* [GOAL OF THE EXERCISE]: Only a slice of the listing below is wanted. Retype the lines from the one containing "Bakı-Tbilisi qatar reysi" through the one containing "Qazaxdan Masallıya uzanan yol... (695, 218)", exactly, both ends included.

* [GIVEN DATA]:
------------

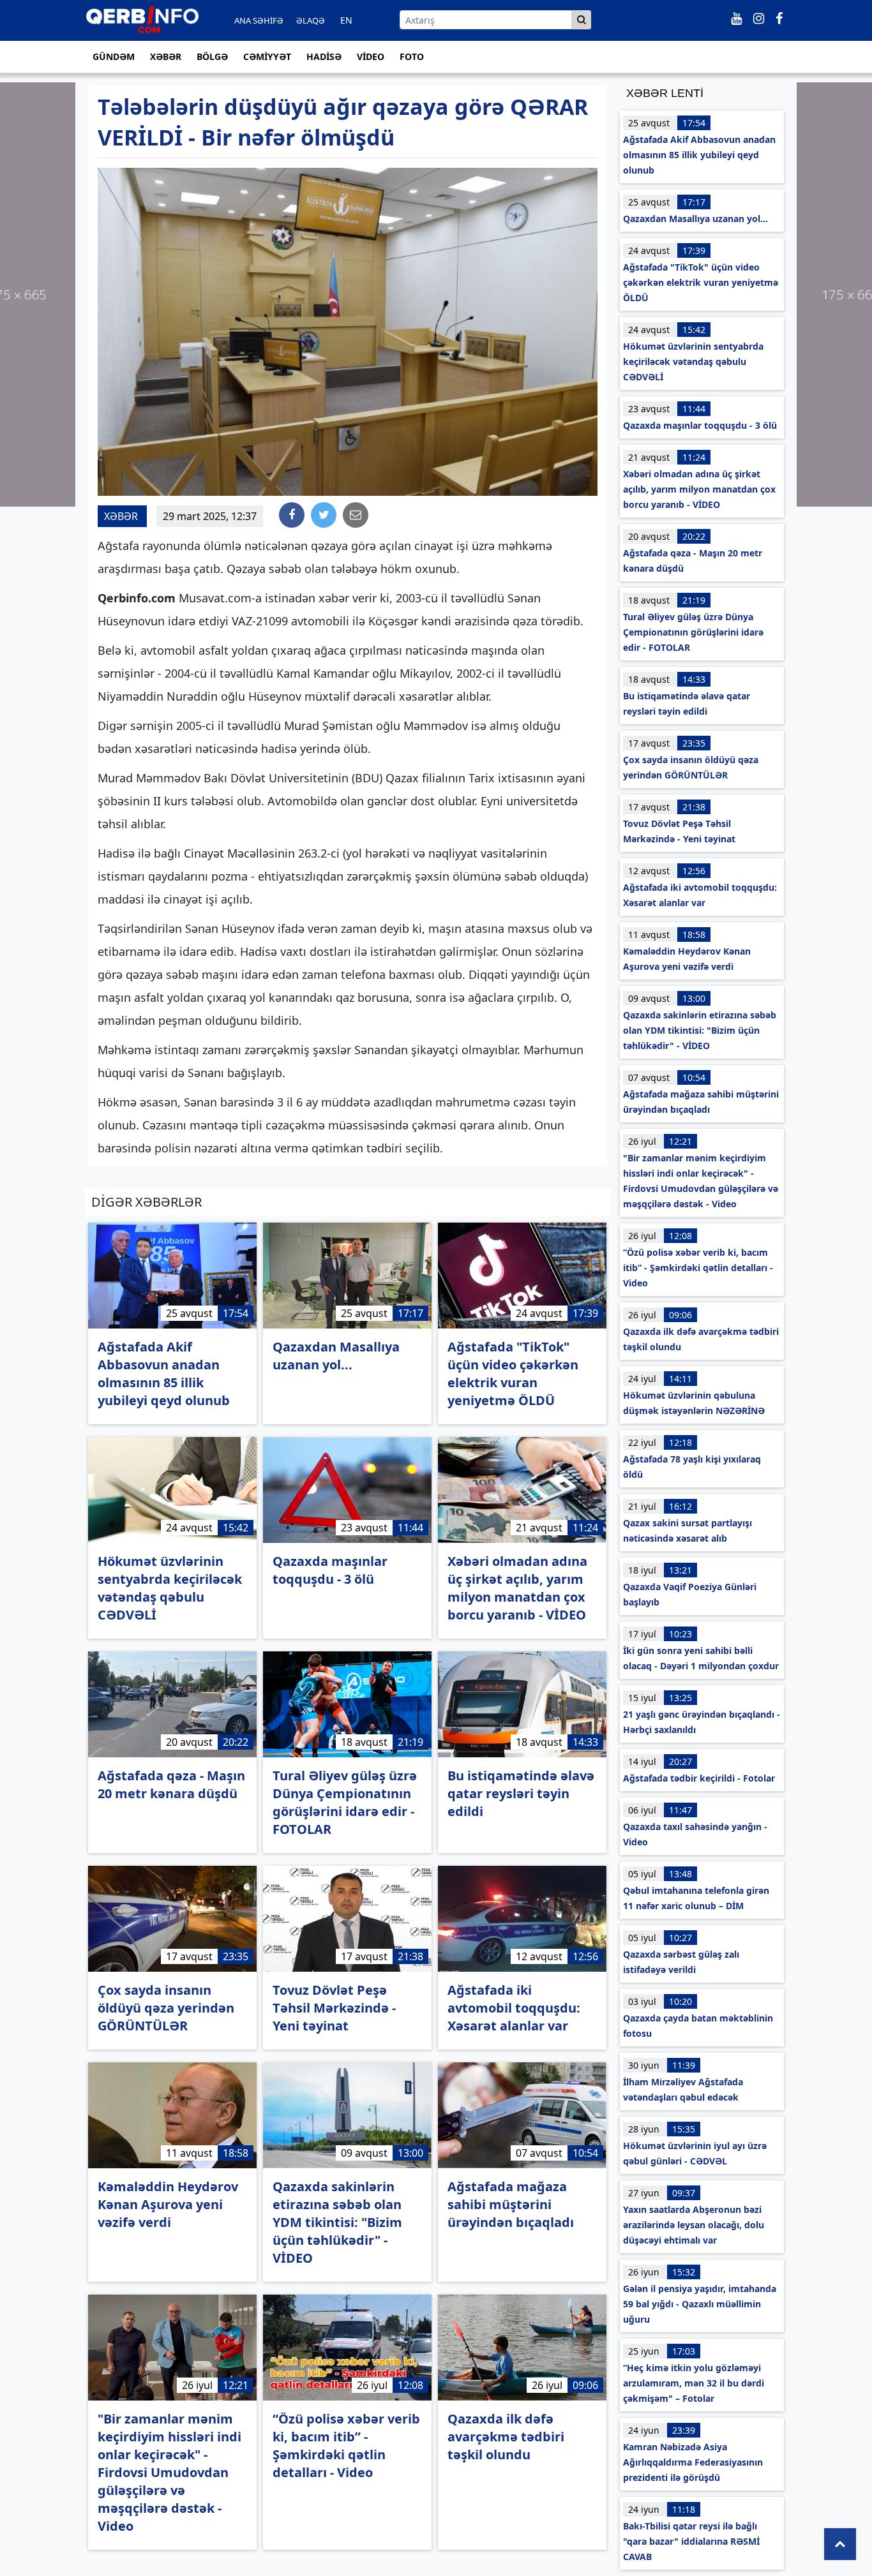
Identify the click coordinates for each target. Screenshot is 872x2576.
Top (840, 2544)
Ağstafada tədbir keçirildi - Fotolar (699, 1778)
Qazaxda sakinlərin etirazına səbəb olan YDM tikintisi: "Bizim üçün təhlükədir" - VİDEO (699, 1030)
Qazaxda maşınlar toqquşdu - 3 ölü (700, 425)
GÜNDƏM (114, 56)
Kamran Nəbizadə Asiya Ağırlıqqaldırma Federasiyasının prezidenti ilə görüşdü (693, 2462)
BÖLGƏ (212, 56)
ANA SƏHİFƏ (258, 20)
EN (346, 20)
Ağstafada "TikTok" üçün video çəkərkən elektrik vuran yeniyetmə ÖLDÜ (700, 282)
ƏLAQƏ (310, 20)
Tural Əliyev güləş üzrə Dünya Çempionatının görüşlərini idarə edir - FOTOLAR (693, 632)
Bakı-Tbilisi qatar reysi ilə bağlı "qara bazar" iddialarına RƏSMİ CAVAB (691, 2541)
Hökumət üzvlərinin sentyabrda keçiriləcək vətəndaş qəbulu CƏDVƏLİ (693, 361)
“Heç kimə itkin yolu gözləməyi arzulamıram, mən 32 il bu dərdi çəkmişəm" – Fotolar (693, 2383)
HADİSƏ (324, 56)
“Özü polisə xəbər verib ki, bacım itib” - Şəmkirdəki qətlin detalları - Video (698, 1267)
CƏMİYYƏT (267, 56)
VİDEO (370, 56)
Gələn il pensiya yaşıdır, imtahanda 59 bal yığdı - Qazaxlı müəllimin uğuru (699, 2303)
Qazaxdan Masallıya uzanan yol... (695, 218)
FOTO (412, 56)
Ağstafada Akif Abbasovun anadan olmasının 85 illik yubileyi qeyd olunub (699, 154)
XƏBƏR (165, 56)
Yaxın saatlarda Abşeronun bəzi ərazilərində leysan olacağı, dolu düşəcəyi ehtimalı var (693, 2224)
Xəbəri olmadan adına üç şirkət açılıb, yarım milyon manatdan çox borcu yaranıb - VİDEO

------------

* [RESULT FOR THIS TASK]:
Bakı-Tbilisi qatar reysi ilə bağlı "qara bazar" iddialarına RƏSMİ CAVAB (691, 2541)
Hökumət üzvlərinin sentyabrda keçiriləcək vətəndaş qəbulu CƏDVƏLİ (693, 361)
“Heç kimə itkin yolu gözləməyi arzulamıram, mən 32 il bu dərdi çəkmişəm" – Fotolar (693, 2383)
HADİSƏ (324, 56)
“Özü polisə xəbər verib ki, bacım itib” - Şəmkirdəki qətlin detalları - Video (698, 1267)
CƏMİYYƏT (267, 56)
VİDEO (370, 56)
Gələn il pensiya yaşıdır, imtahanda 59 bal yığdı - Qazaxlı müəllimin uğuru (699, 2303)
Qazaxdan Masallıya uzanan yol... (695, 218)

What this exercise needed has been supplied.